Grid Tie Solar: Environmental Gains Are Truly Shared

8kV Solar Production in Wisconsin verses grid tied consumption The lessons from managing our energy use continue. After 4 months, our total 8kV solar production is 3 MWH with 2 tons of CO2 emissions saved. Here’s the newest revelation: the power we use during the day, on average, amounts to 1/3 of what our 8 Kw array produces. This means about 2/3’s of the power we use still comes from the grid. Without battery storage for off-sun requirements, the next improvement is pretty much restricted to more conservation. Now we understand why people observe that “spinning power” from renewable energy (like Art Thelen’s 765kV Manure Digester running 24-7 up the hill) is such a huge local energy asset. His plant could easily generate enough power for all 1150 meters on our co-op grid based on what we use.
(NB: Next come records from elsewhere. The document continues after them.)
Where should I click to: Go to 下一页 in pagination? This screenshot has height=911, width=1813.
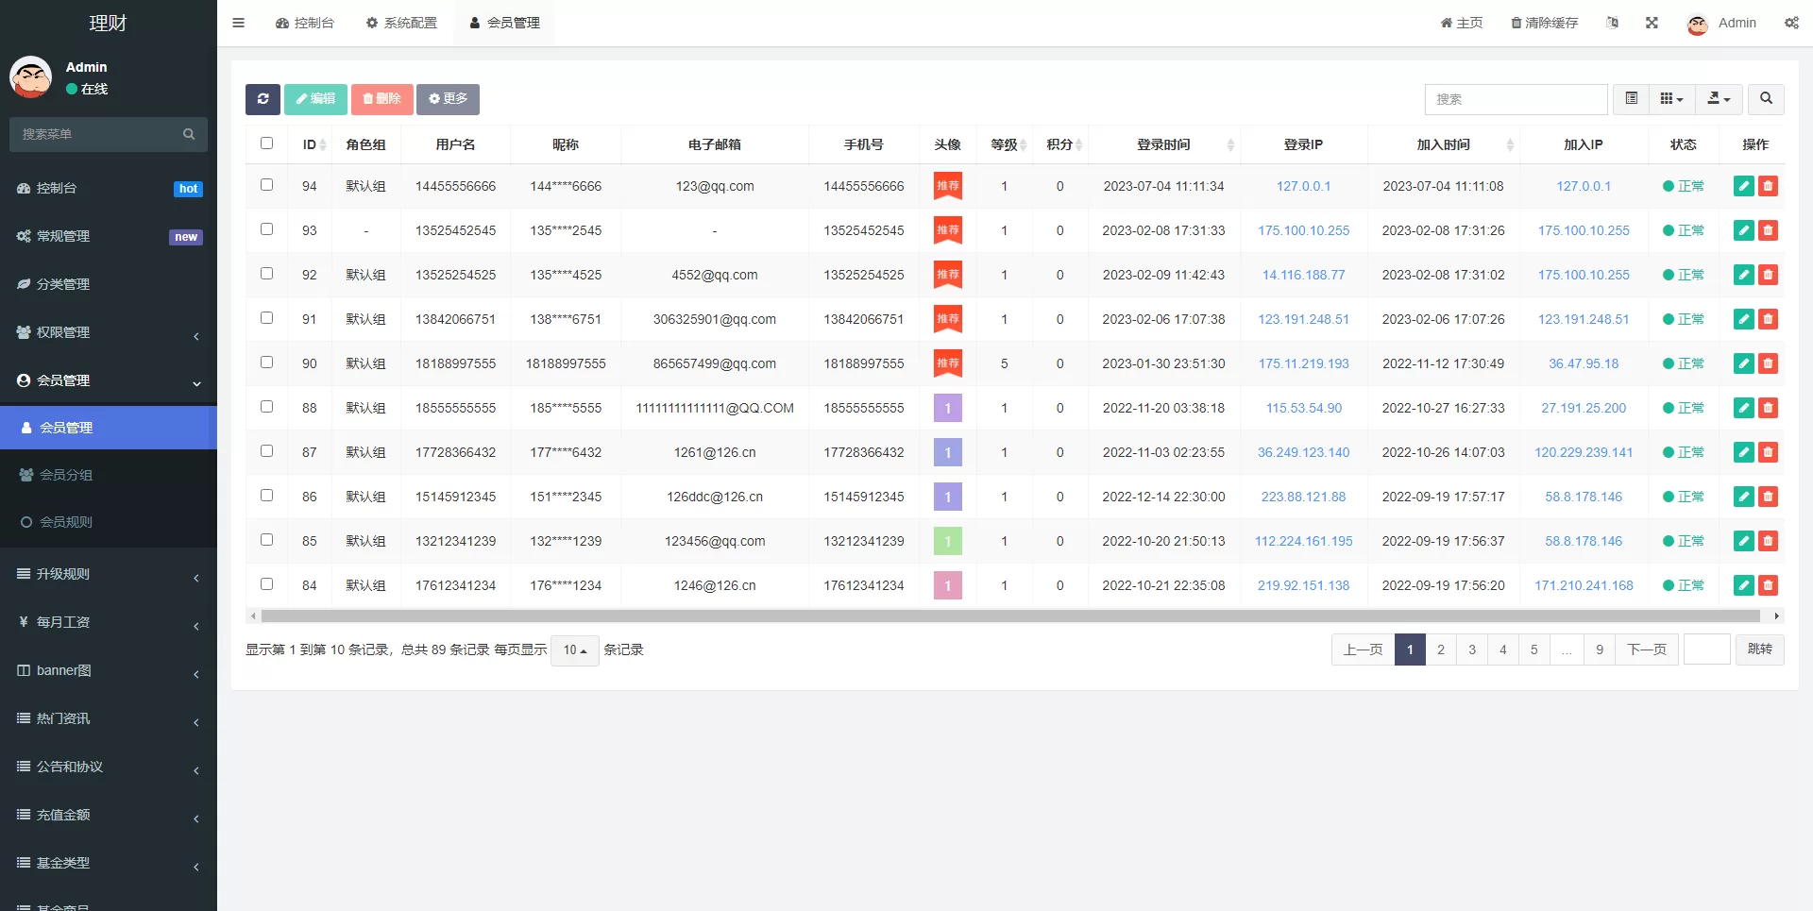[x=1646, y=650]
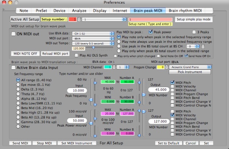Viewport: 229px width, 149px height.
Task: Click the Setup number stepper arrows
Action: tap(79, 19)
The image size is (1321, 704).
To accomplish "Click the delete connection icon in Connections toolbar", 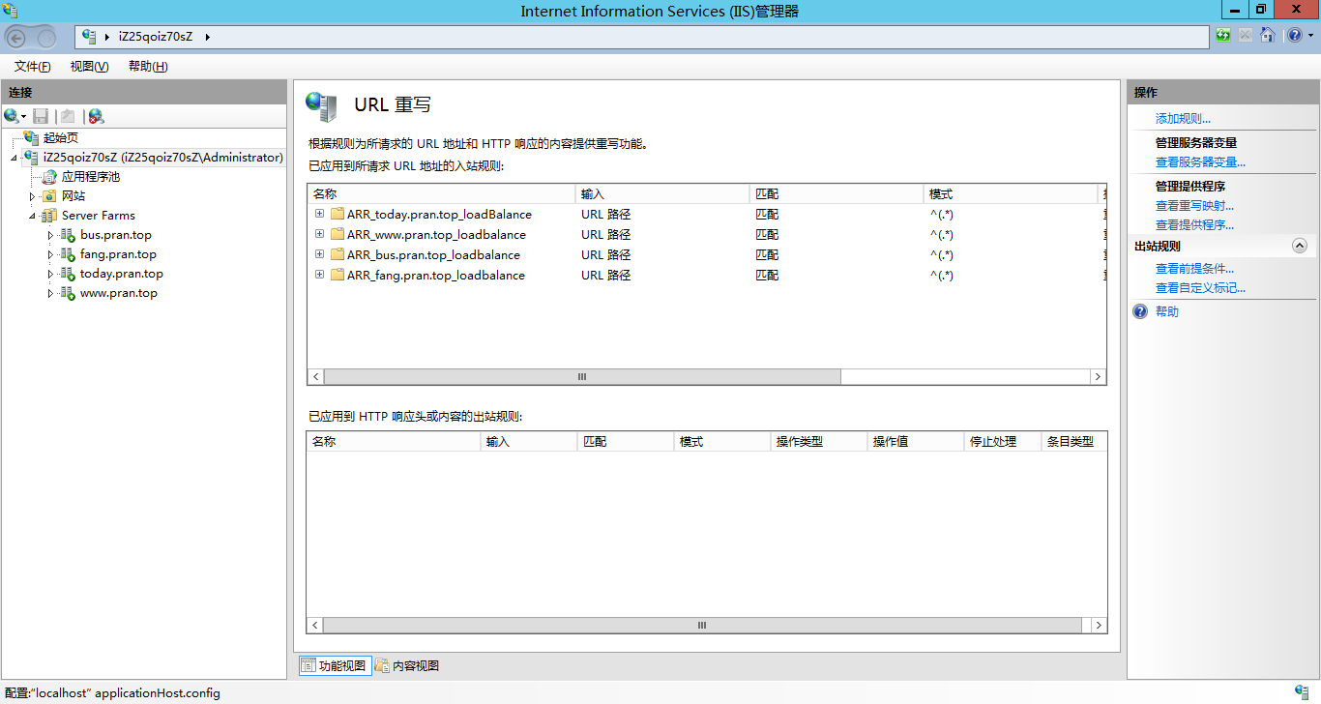I will point(96,116).
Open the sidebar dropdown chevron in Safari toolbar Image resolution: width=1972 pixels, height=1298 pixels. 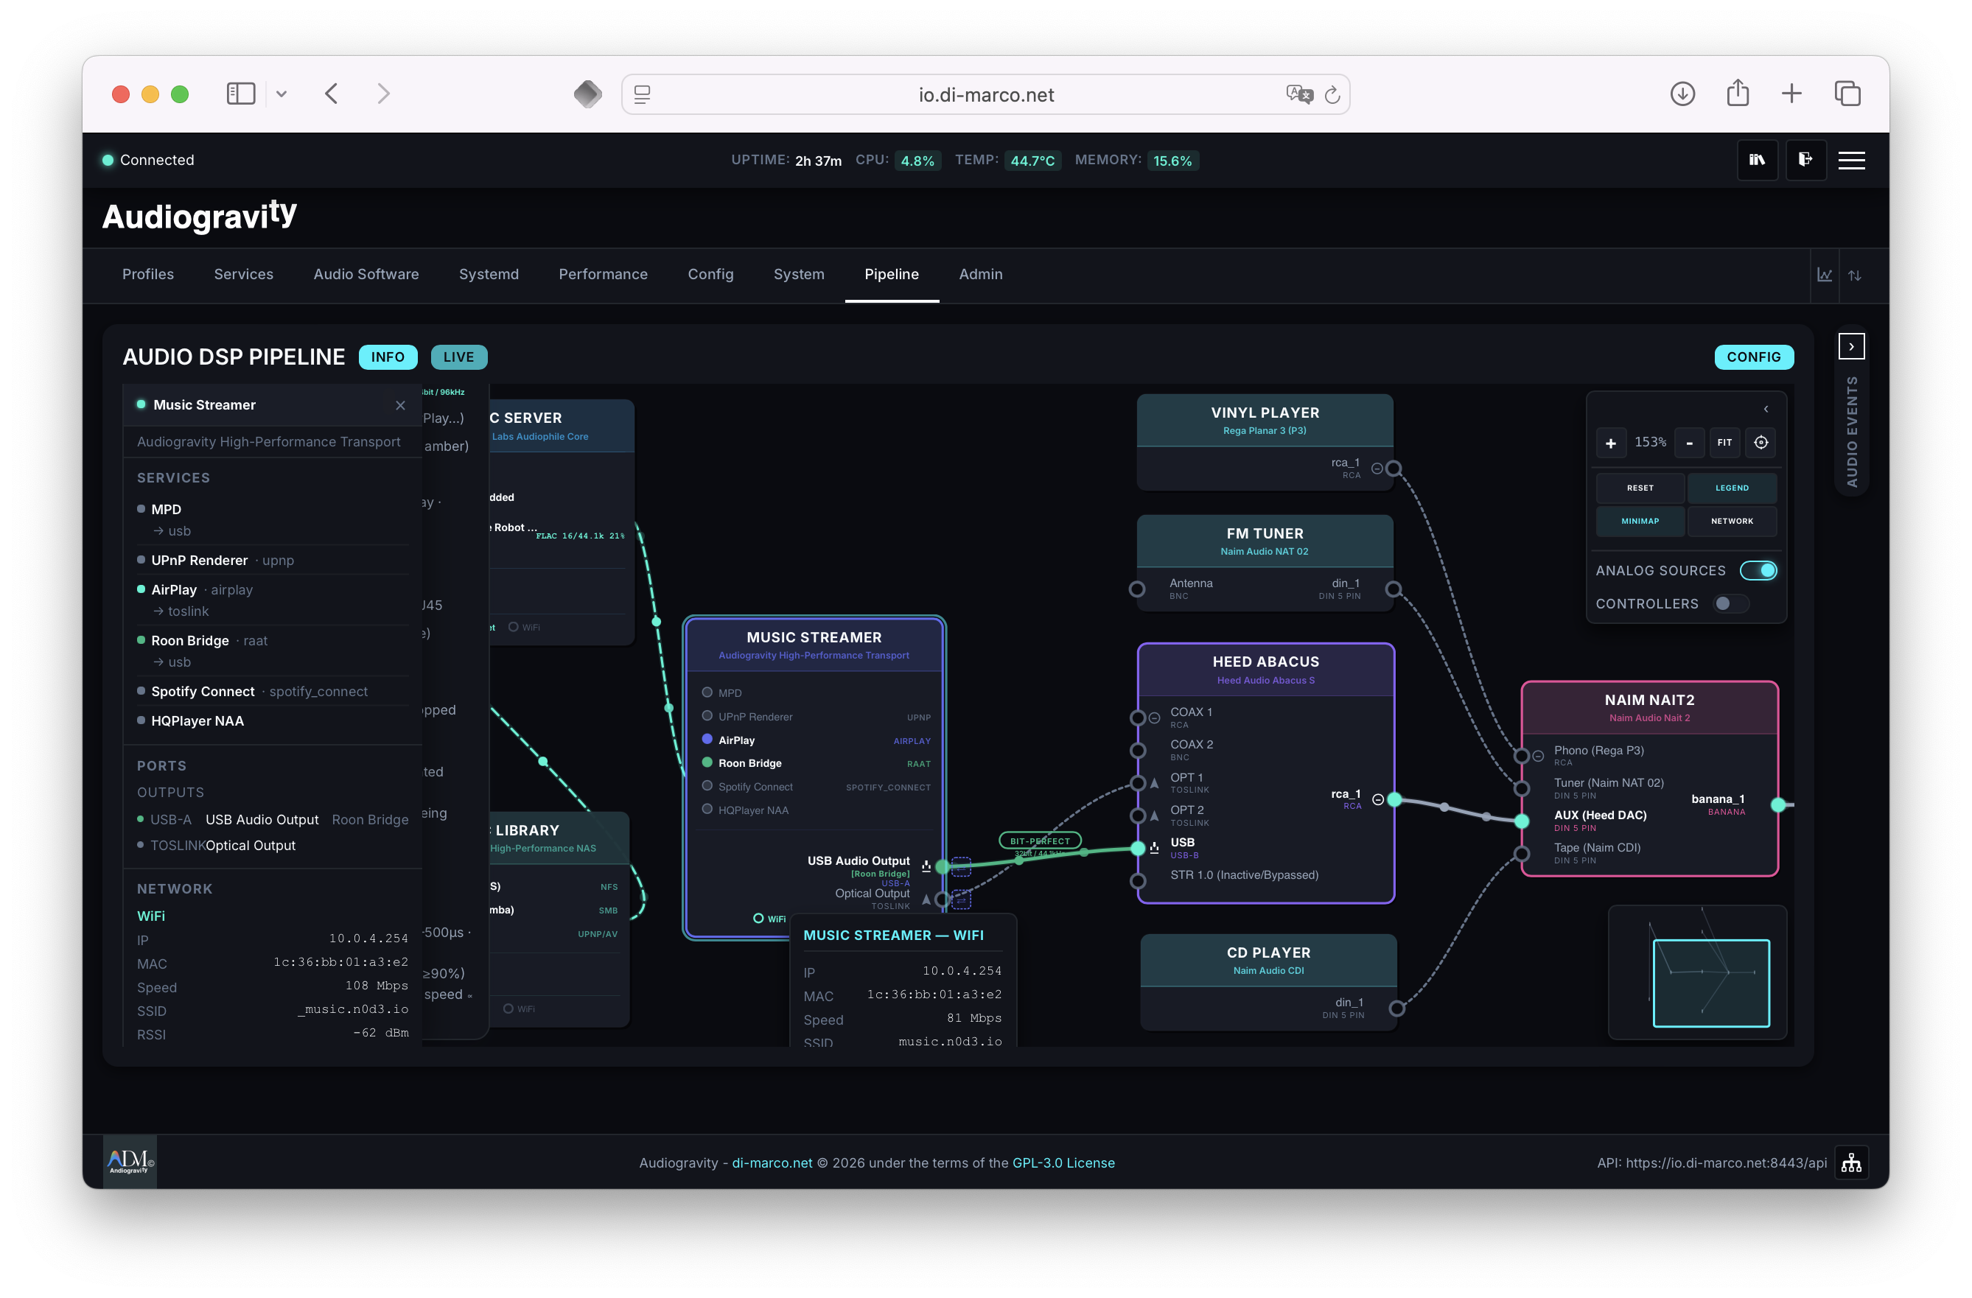tap(282, 94)
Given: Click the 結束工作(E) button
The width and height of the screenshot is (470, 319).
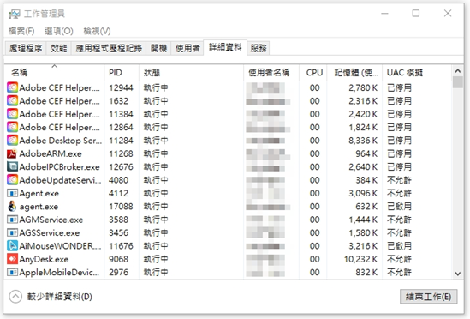Looking at the screenshot, I should click(428, 297).
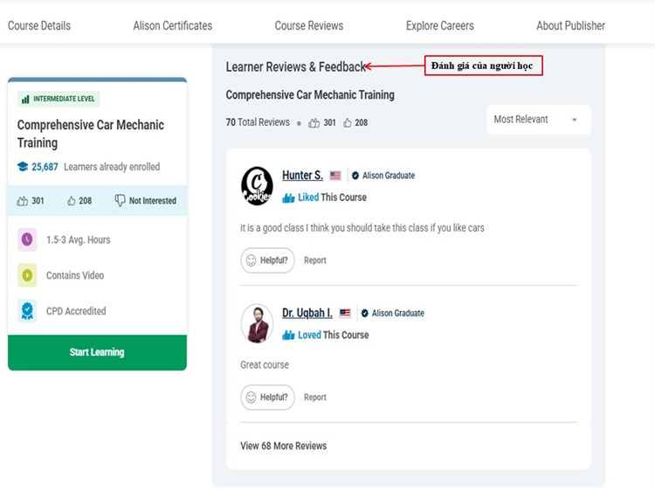655x492 pixels.
Task: Click the smiley icon under Dr. Uqbah review
Action: point(251,398)
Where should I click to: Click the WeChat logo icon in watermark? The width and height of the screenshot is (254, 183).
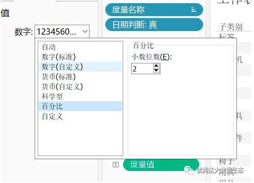pos(189,170)
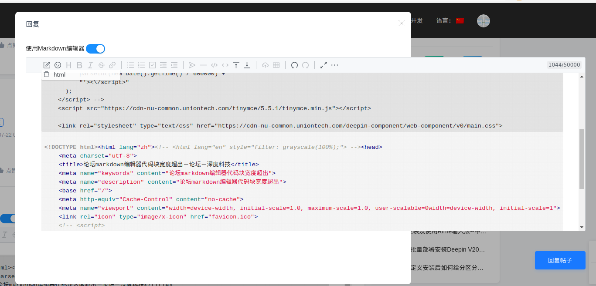Click the undo arrow icon

tap(294, 65)
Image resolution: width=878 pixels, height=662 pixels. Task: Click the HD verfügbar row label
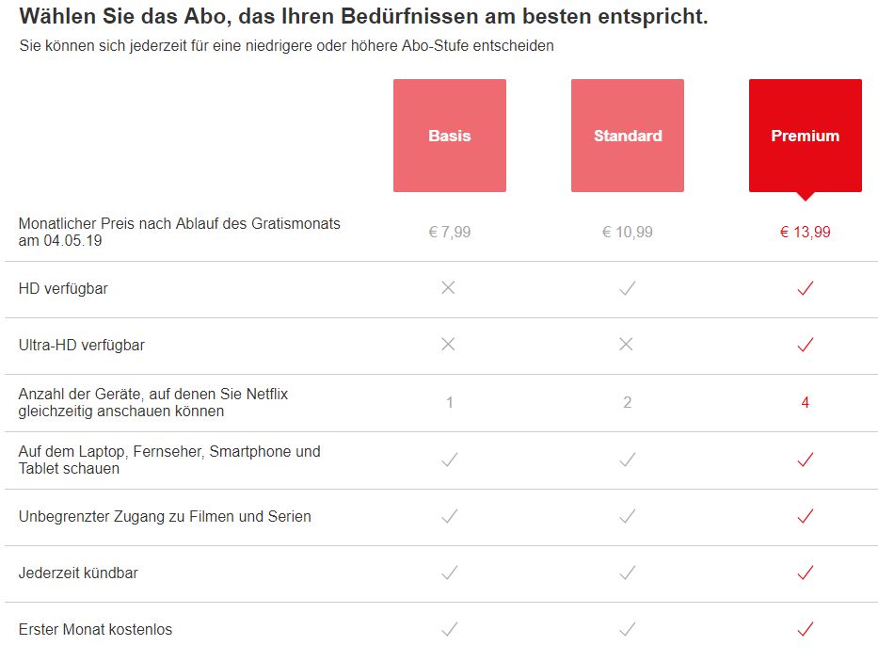click(x=63, y=289)
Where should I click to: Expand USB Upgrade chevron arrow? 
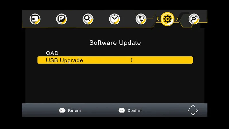[x=132, y=60]
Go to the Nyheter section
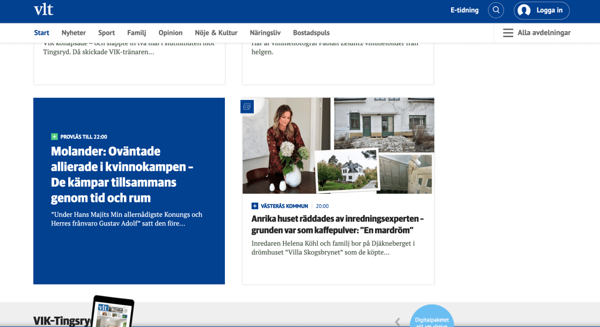Image resolution: width=600 pixels, height=327 pixels. (74, 33)
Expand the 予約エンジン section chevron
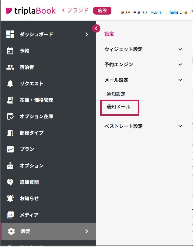Screen dimensions: 193x247 click(x=180, y=64)
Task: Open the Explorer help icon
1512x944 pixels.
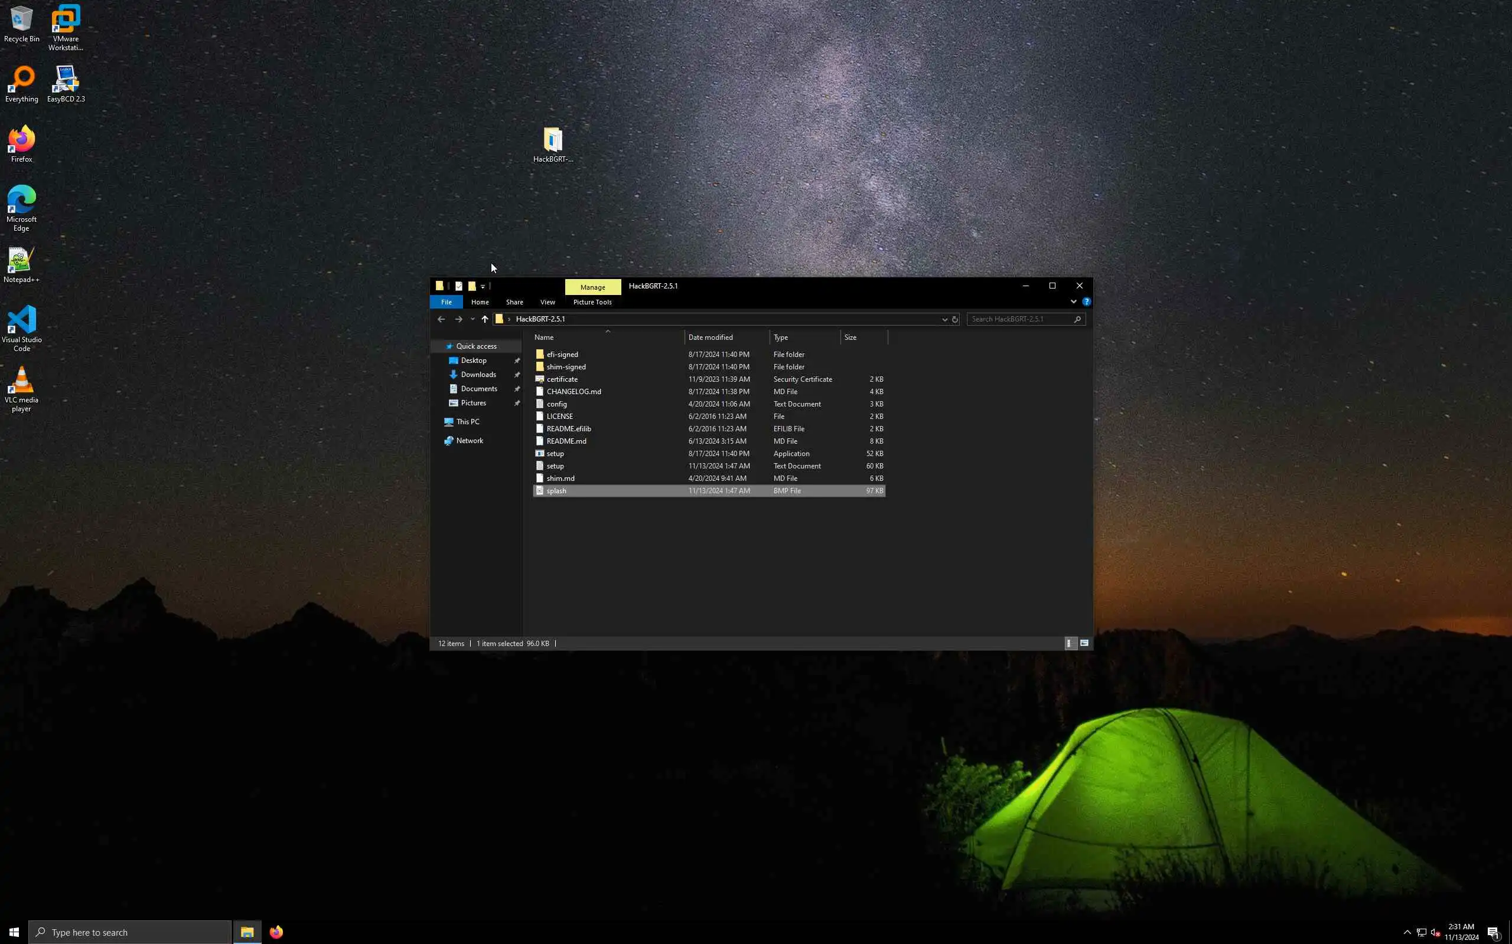Action: coord(1087,302)
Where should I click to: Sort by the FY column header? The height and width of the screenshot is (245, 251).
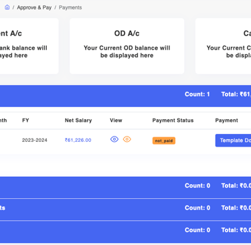pos(25,120)
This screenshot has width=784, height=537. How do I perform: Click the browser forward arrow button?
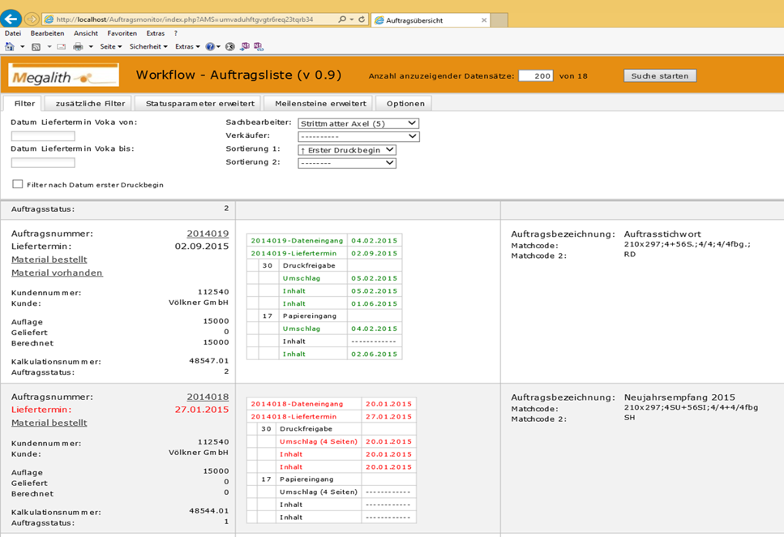tap(31, 19)
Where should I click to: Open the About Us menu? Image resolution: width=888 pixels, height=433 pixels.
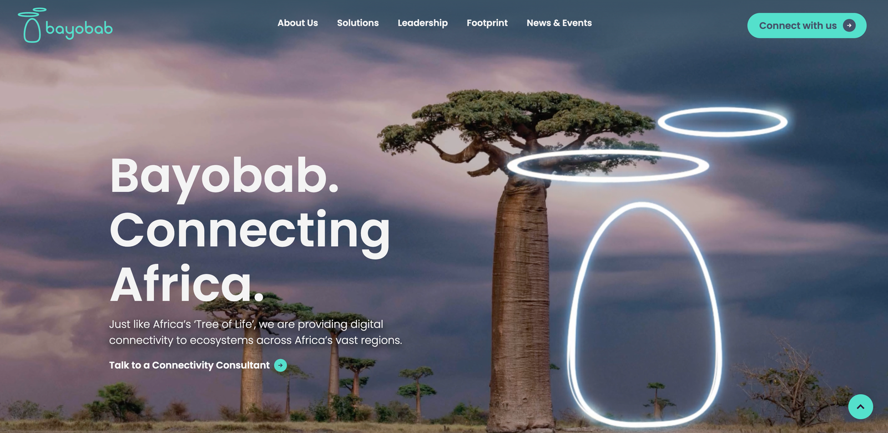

That would be a very interesting fact to know.

So far, carbon footprint reduction from our efforts has come from reducing household use about 30% with conservation preparing for the array and another 33% percent after it was added. I would think that a 4 Kw array would achieve very similar environmental results for most households taking conservation measures.

With the 8kV array, we’ll probably never pay an electric bill again and the array will probably pay for itself with the critical Focus on Energy refund. We were among the last to receive a renewable energy investment credit in the Wisconsin. That policy has got to change.

Note, however, that had we slacked-off and said, “Well, we put in solar, so that’s done,..” we probably would have slowly returned to the same use habits negating the environmental gain and getting no clues about it, monetarily. That’s a short-coming of grid tie without conservation. Science is no substitute for conscience.

The 2 tons of C02 emissions prevented saved collective utilities about $100. Maybe a good place for the utilities to invest this savings is into another Digester plant or at least a community solar farm.

Our lesson so far is: Conservation. Conservation. Conservation. Our next step is to install LP hot water on demand. They are 93% heat efficient but still use some electricity. LP produces half the carbon emissions of grid purchased electricity. Its the step we can take until there agreement in the household about where a passive solar could be placed.

Energy management is all awareness and process, and like everything, a pleasure when you look at this way.